Today was a calm day in Saint Louis. The players seemed to have decided in unison to catch a breather, as eleven out of twelve games were drawn, with some of them being non-combative games. Let’s get right into the recap!
Shankland vs Caruana
After yesterday’s disaster, Caruana was surely looking to get a game and try to bounce back. Unfortunately, doing so against a well prepared player such as Shankland could potentially bear some risks. Caruana chose the borderline suicidal 8…g6? which immediately allowed White to get a huge attack due to his lead in development and better pieces.
Caruana understood the danger he was in, and calmly accepted a pawn-down endgame. Shankland had his chances to convert, especially right before the time control with the move 40.Kh3!, a subtle and potent move that would have surely created some difficulties for Caruana. He did not find it and the players agreed to a draw only 4 moves later.
Izoria vs Akobian
This was another game that could have surely went a different path. Izoria opened with a flexible English, and after a correctly played opening, Akobian failed to find the accurate pawn sacrifice with 13…Bb6! which would have secured a very comfortable position. Instead, he allowed the full grip in the center, and could have faced tremendous danger if Izoria would have found 15.f4!.
The game continuation was rather mellow, and Akobian swiftly exchanged the pieces, eliminated his weaknesses, and comfortably drew the game.
Onischuk vs Robson
One of the longer games of the round. Onischuk found yet another idea in the Grunfeld (he is known to enjoy Grunfeld endgames as white) and started pressuring Robson early on due to his better structure and potential for rook infiltration.
Robson kept his cool and never allowed Onischuk to get a decisive advantage. A draw was agreed at move 51.
Lenderman vs Nakamura
Lenderman came extremely well prepared for this game. His theoretical knowledge allowed him to get a significant time advantage (over an hour edge after the first 20 moves). Nakamura had to regroup and find some very accurate moves to keep the game in balance, and it was at no time in real danger despite Lenderman’s valiant attempt at destabilizing the KID. Draw was agreed at move 41 after massive simplifications.
U.S. Women’s Championship
Krush vs Paikidze
A missed opportunity by Krush, who simply overpowered Paikidze in the middlegame, but was unable to convert her decisive advantage due to a series of inaccuracies. Nazi’s 26…Na7? was the mistake that could have costed the former champion her lead, but Krush returned the favor with 30.Ra1?! when 30.Qc7! would have sealed the deal and given Krush the victory.
Despite being a pawn down, Nazi’s resilience was rewarded and the players agreed to a draw at 56.
Gorti vs Wang
It seemed like this would be the game where Wang finally met her demise, but her incredible resilience and accurate play under tremendous pressure paid out handsomely once again.
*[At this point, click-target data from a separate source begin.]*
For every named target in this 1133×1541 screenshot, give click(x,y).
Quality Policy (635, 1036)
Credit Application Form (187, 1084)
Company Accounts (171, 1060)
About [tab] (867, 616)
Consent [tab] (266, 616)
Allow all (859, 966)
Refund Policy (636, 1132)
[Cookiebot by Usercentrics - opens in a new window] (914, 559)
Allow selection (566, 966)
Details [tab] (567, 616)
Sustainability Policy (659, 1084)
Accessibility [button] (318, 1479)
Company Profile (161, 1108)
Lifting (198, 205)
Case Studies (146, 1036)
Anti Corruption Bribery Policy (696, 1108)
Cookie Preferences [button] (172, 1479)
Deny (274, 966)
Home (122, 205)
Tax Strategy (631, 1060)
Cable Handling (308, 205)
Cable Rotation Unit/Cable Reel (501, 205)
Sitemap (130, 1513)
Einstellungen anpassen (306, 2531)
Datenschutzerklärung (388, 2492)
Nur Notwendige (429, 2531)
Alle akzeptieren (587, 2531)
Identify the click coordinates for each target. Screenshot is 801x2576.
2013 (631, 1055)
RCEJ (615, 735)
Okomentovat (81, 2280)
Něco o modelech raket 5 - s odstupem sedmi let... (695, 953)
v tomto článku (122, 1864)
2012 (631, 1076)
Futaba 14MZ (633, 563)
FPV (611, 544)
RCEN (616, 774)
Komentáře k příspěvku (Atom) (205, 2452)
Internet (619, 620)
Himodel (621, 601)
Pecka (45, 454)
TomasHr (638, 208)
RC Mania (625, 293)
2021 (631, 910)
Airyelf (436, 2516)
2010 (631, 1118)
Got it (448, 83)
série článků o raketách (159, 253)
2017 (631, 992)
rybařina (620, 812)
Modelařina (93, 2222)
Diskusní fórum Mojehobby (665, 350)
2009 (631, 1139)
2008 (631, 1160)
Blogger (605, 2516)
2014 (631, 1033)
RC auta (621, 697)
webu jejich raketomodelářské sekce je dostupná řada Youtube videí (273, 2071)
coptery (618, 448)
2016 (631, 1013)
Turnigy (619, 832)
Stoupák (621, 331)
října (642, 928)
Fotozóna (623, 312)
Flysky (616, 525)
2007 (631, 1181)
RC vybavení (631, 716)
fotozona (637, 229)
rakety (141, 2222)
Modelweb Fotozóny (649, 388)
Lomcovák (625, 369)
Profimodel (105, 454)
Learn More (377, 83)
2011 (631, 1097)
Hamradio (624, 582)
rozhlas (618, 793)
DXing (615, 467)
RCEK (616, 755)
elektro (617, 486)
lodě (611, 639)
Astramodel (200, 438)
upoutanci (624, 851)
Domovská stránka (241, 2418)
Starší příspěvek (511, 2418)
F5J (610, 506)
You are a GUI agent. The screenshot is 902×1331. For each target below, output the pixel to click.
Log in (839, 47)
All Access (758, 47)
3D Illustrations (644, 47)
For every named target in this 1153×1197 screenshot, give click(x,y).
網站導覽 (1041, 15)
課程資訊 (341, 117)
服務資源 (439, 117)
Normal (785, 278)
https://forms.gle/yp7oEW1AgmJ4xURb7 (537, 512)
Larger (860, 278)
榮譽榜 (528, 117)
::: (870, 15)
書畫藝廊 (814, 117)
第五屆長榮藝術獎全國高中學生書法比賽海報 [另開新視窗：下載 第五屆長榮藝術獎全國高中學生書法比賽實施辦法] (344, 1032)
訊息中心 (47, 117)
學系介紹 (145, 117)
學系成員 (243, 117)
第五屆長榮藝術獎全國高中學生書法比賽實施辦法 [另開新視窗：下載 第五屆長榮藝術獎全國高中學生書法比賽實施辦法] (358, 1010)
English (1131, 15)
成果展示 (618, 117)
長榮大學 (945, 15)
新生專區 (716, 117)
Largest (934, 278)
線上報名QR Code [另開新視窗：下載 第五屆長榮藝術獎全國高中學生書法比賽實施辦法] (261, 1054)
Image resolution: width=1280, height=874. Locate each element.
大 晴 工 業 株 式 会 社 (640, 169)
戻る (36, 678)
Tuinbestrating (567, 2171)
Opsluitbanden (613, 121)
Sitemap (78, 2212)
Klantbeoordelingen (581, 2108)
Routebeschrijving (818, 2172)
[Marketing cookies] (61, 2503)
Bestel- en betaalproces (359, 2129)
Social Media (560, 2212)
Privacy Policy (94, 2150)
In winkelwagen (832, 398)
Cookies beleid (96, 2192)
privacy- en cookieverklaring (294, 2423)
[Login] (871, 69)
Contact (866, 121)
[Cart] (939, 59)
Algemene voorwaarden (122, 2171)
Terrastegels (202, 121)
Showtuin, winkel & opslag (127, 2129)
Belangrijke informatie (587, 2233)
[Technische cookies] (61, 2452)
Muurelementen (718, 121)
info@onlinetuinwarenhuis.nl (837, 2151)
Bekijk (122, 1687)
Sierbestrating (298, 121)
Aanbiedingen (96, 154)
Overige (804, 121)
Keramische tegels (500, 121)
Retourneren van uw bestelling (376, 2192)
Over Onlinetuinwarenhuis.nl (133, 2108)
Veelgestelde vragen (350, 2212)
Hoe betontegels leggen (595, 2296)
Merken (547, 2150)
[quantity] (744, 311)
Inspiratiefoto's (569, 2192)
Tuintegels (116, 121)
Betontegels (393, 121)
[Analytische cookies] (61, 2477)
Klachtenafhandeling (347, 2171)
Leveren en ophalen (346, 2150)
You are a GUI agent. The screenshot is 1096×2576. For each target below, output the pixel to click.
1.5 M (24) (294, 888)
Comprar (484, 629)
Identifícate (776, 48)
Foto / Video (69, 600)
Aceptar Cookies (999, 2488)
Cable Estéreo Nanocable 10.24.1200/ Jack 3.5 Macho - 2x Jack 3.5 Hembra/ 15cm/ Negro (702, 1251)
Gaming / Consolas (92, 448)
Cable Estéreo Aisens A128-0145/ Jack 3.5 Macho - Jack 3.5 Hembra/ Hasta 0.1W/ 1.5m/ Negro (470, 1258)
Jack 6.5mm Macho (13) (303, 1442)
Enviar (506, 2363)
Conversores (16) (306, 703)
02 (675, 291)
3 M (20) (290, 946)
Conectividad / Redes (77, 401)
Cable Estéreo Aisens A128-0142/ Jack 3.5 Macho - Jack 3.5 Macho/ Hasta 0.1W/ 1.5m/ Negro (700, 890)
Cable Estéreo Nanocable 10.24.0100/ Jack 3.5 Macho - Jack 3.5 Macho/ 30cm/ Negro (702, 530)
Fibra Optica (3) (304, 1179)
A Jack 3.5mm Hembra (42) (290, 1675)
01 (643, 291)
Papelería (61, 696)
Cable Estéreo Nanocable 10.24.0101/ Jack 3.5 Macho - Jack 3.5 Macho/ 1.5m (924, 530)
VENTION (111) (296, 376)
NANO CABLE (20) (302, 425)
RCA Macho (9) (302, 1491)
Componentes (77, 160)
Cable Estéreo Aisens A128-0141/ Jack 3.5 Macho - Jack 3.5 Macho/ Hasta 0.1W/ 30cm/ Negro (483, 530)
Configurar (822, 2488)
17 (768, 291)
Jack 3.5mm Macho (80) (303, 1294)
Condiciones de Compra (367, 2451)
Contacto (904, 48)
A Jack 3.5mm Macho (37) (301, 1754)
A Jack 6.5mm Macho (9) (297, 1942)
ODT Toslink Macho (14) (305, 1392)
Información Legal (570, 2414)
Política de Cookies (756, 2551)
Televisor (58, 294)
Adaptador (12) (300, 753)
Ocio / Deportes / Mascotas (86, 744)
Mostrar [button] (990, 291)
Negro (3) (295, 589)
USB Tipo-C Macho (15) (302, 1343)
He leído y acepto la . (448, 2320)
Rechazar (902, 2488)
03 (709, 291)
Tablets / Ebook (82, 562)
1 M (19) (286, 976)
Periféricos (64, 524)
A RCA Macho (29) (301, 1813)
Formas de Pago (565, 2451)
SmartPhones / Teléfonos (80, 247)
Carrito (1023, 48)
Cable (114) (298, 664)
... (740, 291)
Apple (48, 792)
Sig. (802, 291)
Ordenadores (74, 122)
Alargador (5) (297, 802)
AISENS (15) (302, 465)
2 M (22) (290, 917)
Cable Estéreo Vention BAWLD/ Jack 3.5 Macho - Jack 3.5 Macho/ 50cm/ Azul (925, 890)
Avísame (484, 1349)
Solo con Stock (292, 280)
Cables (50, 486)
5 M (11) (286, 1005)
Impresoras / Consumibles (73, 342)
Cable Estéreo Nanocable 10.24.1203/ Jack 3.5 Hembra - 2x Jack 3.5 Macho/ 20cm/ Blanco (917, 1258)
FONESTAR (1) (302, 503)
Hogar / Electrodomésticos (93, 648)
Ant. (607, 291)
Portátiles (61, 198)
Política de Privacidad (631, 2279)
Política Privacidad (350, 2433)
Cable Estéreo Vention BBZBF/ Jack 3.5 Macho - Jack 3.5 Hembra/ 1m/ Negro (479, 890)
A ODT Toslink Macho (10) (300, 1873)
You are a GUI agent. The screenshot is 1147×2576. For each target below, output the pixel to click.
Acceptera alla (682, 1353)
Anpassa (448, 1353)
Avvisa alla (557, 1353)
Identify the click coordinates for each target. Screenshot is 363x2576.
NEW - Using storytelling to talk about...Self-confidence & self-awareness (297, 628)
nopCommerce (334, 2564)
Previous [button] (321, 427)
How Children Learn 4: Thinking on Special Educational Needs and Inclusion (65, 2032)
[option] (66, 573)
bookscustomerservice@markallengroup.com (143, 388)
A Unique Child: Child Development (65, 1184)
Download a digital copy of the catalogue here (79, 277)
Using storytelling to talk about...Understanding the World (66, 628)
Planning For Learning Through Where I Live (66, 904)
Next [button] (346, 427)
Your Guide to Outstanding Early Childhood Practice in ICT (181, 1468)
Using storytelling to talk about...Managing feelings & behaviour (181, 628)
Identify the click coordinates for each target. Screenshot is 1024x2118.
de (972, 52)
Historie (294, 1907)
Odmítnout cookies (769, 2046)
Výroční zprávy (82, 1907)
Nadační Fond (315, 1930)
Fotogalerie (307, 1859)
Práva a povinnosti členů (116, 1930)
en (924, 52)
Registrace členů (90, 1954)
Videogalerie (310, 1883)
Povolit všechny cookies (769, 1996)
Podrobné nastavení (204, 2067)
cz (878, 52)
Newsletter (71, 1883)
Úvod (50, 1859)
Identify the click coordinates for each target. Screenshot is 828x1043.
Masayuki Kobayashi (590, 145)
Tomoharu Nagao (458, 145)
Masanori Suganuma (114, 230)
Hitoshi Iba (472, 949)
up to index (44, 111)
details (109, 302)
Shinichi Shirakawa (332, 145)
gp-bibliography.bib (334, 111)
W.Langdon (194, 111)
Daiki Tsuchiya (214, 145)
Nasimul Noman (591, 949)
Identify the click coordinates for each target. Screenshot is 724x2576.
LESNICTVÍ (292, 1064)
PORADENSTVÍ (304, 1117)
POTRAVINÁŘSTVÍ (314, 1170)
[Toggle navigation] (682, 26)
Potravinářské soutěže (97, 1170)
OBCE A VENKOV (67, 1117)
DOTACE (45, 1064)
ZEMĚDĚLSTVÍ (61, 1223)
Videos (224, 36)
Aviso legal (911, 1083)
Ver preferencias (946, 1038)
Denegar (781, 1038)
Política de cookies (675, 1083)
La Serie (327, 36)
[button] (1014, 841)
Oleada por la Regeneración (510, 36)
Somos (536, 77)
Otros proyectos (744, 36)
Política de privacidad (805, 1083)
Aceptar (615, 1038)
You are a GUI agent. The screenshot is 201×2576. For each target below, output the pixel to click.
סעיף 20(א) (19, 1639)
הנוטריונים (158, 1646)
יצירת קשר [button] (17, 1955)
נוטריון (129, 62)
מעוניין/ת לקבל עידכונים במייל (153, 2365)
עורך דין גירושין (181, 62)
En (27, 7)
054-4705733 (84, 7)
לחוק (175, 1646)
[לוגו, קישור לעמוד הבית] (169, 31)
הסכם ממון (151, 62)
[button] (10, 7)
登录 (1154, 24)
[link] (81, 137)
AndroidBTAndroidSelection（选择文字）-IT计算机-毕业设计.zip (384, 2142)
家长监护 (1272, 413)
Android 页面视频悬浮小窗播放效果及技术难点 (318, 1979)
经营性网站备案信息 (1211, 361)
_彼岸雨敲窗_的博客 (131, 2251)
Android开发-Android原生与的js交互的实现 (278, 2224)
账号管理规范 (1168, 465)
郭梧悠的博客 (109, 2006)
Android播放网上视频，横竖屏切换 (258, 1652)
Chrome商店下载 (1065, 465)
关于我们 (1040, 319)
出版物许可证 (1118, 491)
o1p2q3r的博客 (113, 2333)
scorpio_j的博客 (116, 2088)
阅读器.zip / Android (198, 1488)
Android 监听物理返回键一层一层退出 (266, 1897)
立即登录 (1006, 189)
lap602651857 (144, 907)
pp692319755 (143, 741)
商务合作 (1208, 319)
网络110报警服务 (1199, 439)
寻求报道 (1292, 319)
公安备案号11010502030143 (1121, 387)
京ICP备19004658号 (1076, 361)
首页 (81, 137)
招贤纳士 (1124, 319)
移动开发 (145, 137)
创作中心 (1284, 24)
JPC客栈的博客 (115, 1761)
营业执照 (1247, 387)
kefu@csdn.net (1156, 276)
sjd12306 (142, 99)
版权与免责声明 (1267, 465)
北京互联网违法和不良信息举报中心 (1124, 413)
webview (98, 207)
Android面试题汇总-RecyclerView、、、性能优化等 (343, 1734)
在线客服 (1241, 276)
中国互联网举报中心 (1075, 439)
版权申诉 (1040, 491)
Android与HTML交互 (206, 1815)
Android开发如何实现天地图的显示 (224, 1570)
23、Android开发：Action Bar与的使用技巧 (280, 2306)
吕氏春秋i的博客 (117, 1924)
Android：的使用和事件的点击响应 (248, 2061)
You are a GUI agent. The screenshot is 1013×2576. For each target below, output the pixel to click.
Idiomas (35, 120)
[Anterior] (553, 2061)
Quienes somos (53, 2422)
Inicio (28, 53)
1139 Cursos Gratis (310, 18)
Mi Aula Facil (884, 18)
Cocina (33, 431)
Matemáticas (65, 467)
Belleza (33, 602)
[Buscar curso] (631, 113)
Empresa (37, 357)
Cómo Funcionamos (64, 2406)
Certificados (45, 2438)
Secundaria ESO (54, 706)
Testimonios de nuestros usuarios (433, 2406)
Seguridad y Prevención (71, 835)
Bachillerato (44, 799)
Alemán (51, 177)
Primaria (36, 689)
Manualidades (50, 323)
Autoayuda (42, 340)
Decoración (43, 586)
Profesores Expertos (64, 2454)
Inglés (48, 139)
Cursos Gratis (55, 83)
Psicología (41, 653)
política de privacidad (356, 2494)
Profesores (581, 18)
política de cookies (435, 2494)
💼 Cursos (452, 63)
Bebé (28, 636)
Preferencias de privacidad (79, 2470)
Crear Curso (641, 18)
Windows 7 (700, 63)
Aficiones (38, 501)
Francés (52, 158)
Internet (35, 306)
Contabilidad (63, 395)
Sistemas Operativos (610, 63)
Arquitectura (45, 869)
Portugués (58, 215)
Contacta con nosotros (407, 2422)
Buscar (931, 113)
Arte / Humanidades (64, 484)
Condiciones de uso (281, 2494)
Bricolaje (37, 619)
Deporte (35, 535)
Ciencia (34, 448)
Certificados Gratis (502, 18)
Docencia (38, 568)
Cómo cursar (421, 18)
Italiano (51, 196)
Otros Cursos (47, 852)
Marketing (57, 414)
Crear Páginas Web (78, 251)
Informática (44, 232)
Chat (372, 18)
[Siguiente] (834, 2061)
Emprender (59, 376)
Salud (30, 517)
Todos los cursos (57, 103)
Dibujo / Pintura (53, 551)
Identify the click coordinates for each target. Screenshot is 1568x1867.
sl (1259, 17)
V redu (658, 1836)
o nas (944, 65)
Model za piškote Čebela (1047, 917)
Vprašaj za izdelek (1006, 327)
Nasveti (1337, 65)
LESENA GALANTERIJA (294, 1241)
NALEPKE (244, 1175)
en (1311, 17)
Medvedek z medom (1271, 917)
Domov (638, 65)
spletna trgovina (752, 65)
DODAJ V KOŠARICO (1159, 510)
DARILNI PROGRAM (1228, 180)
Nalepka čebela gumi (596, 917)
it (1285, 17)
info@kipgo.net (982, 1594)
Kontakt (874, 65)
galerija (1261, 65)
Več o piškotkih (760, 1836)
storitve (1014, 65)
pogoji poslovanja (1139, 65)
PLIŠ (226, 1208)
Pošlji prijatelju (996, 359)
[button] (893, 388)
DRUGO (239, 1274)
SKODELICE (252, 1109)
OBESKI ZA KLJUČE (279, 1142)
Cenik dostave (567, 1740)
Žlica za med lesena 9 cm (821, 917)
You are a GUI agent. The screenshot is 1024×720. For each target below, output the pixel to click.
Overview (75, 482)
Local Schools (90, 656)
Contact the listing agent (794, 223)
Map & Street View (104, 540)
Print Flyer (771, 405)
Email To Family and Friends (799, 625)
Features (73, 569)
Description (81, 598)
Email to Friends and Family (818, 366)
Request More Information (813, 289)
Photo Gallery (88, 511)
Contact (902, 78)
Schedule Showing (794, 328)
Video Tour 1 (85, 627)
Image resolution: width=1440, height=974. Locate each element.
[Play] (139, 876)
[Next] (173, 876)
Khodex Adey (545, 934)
Gorti played a beautiful game but was unable to finish the job.
Time trouble was once again a huge factor, as Gorti started missing important resources which allowed Wang back into the game. A draw was agreed via repetition at move 64.
Yu vs Abrahamyan
Abrahamyan’s French defense has been an important part of her repertoire throughout her entire career, and it seemed like today it will bring her another crucial victory. Obtaining material advantage was not enough, as Yu cleverly changed the character of the position by giving two pieces in exchange for a rook.
Abrahamyan was never allowed to coordinate her piece, and towards the end it was her who had to find the best moves in order to force a draw.
Goletiani vs Feng
Despite being the only decisive results of the round, this game simply does not bear much historical importance. Goletiani seems to be completely out of shape, as she recklessly sacrificed piece after piece for an imaginary attack. Feng calmly collected and forced resignation when her opponent’s “attacking” ideas ran out.